[INFORMATION SUPPLIED]:
════

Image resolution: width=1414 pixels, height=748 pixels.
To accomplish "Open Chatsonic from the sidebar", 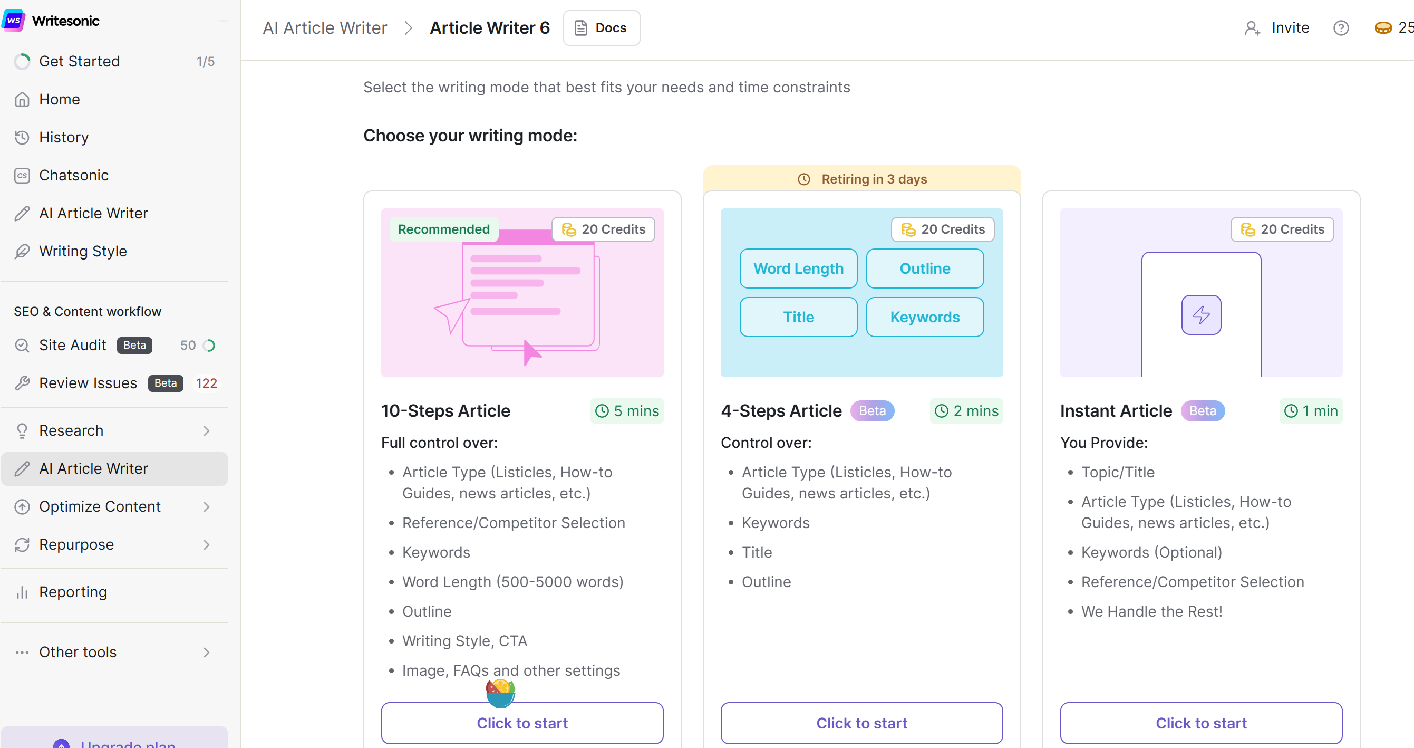I will (x=74, y=175).
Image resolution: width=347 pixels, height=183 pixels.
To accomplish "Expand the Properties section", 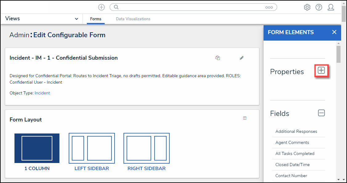I will click(x=321, y=70).
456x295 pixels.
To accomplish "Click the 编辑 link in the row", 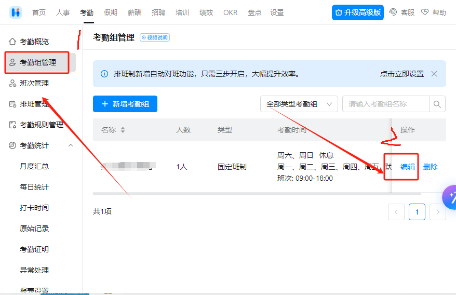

════

[WORK REQUIRED]:
Pull out every line of the data above that contains the string "height".

[EXERCISE RESPONSE]:
Image resolution: width=1414 pixels, height=748 pixels.
Image resolution: width=347 pixels, height=183 pixels.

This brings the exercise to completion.